**WHAT YOU SHOULD DO**
Say how many of the lines below include the word "computer", and write nothing else.

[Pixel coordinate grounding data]
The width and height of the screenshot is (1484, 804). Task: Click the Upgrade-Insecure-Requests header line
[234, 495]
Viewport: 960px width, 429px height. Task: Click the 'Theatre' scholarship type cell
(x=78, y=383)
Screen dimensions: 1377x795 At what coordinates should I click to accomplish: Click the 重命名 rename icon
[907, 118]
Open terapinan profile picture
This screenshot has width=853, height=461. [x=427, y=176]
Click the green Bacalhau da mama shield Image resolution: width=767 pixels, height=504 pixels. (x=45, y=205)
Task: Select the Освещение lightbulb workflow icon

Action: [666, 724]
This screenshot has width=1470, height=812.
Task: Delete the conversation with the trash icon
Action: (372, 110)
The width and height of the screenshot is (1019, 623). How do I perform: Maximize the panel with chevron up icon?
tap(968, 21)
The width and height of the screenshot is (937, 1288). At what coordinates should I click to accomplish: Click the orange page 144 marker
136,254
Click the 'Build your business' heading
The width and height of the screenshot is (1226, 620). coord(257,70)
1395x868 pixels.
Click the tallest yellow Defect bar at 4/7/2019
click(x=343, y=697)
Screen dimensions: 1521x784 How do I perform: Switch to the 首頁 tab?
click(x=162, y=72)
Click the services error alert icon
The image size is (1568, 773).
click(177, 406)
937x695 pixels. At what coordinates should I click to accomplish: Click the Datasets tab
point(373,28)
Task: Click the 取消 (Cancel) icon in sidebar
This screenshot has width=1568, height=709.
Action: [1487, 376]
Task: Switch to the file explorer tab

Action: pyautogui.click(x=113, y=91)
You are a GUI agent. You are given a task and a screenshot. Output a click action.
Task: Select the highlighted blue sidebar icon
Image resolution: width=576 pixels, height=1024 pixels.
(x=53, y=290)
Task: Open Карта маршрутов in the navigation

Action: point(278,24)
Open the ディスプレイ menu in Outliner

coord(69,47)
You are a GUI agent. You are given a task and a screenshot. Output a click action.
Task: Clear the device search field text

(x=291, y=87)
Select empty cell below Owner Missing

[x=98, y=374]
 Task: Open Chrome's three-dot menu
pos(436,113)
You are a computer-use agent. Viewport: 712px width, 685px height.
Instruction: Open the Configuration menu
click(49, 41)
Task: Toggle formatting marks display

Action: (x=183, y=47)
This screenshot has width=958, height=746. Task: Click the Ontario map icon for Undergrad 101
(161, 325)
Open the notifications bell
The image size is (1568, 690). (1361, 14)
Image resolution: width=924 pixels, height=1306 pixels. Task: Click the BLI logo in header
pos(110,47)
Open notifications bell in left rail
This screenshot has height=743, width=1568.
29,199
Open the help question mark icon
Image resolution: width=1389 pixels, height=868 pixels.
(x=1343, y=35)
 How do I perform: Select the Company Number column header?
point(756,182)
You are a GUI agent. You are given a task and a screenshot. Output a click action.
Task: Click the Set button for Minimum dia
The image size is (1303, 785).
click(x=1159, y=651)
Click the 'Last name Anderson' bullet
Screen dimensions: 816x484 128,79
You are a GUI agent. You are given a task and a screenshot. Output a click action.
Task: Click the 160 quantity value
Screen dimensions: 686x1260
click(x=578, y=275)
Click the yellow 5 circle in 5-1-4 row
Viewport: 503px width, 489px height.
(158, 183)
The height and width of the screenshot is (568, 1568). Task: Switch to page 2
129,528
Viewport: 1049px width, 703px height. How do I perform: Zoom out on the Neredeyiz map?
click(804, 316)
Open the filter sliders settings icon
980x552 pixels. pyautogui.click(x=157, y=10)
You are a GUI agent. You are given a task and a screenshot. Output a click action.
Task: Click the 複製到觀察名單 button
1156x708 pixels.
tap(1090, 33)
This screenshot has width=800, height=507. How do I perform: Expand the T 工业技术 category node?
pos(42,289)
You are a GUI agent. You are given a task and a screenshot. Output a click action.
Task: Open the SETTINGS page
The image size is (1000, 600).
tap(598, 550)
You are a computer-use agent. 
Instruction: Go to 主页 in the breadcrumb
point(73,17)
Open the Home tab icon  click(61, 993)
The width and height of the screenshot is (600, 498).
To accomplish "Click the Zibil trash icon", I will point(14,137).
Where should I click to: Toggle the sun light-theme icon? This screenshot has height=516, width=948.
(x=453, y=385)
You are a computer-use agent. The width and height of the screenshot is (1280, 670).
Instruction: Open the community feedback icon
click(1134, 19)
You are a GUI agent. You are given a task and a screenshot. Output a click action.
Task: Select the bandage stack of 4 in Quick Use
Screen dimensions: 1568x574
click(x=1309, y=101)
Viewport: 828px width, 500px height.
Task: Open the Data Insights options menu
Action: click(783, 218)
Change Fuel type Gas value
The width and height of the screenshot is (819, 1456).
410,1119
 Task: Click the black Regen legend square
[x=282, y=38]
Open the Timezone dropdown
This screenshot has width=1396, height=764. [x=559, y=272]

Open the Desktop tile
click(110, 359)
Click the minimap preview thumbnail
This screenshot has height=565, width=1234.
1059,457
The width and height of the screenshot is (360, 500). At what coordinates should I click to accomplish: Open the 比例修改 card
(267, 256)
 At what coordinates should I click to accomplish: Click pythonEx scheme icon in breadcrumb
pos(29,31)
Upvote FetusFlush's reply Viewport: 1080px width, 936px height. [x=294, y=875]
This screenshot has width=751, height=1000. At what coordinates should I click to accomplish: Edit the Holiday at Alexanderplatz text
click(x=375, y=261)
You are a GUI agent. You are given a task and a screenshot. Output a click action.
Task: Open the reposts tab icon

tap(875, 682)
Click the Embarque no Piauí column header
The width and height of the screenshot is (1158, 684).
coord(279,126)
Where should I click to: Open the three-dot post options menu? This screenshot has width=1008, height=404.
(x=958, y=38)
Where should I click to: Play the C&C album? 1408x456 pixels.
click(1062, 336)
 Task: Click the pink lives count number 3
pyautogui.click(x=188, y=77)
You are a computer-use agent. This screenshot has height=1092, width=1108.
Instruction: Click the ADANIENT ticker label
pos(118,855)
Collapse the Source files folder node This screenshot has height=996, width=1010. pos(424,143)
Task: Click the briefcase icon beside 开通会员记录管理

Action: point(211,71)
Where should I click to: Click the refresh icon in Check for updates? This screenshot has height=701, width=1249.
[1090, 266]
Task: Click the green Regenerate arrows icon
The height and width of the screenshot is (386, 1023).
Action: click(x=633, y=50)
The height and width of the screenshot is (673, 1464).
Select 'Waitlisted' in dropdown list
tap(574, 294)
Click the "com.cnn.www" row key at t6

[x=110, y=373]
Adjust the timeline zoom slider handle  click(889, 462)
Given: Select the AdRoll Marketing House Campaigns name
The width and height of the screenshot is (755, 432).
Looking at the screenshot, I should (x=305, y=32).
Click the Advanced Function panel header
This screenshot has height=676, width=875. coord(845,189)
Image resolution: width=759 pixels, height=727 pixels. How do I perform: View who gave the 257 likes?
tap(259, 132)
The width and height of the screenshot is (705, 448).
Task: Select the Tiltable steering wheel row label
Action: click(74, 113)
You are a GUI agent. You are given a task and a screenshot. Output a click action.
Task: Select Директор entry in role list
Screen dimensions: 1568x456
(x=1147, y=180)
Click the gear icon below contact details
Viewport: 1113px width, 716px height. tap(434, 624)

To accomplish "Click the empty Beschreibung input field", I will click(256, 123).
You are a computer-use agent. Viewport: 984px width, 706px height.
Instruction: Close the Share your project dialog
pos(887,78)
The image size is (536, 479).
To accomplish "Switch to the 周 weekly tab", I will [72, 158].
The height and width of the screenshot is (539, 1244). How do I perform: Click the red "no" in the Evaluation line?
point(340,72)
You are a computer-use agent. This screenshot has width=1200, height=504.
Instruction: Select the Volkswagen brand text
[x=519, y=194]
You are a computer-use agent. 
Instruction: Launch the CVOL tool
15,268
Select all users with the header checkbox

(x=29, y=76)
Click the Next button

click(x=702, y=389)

**TASK RESULT**
7